More recently, a Daily Mail journalist picked up the phone to hear some crank accusing him of being a ‘nigger-lover’ and making all sorts of threats, using the worst kind of racist language imaginable. It later came out that the man responsible was the father of a Premiership player (unrelated to United), upset because his son had been given a lower mark out of ten than a black team-mate.
It is unusual, though, for the hostility to surface inside a stadium. The only other time it’s occurred in Manchester was at Maine Road, in 1998. On that occasion a gang of big, hard-looking blokes invaded the pressbox looking for a Daily Mirror reporter called Steve Rogers, who had written something they didn’t like about City’s attendances.
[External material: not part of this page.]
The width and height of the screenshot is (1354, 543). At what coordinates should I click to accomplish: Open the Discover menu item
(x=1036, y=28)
City, who were in the old Third Division at the time, had had a record low crowd of 3,007 for an Auto Windscreens Shield first-round tie against Mansfield Town, the day before United had a sell-out against Bayern Munich in the Champions League. The Mirror had some fun with it, comparing the fortunes of the two clubs. At the next City match there were people hunting for Rogers.
What they couldn’t grasp was that the story had been written by a freelance agency and that ‘Steve Rogers’ was a cod by-line. Threats were made, things got out of hand and the police were called.
It took six of them to get Lindsay Sutton, the Mirror’s local stringer, out of the stadium before he was lynched.
CHANGING THE RULES
16.12.05
It’s an odd place, Carrington. A huge, sprawling development secluded behind farmland and trees on a private country lane five miles west of Manchester, the type that only horse-riders or loving couples would normally frequent. We call it Fortress Carrington because it is so difficult to locate or get into, because it seems specifically designed, as Ferguson once allegedly put it, to ‘keep those fuckers from the media out’. It is like one of those rural hideaways in a James Bond movie where the villains hatch bomb-making experiments. There are no signs, while three sets of electronically operated barriers and a stubbled security man in the front cabin make sure nobody gets in without permission.
Stopwatches at the ready, we head there today not knowing what to expect and, quite frankly, more than a little worried. It is the first time we have been invited to see Ferguson since the seventy-four-second press conference and it is difficult to grasp what might happen. We have got wind something is brewing and we are mentally prepared for a sustained attack.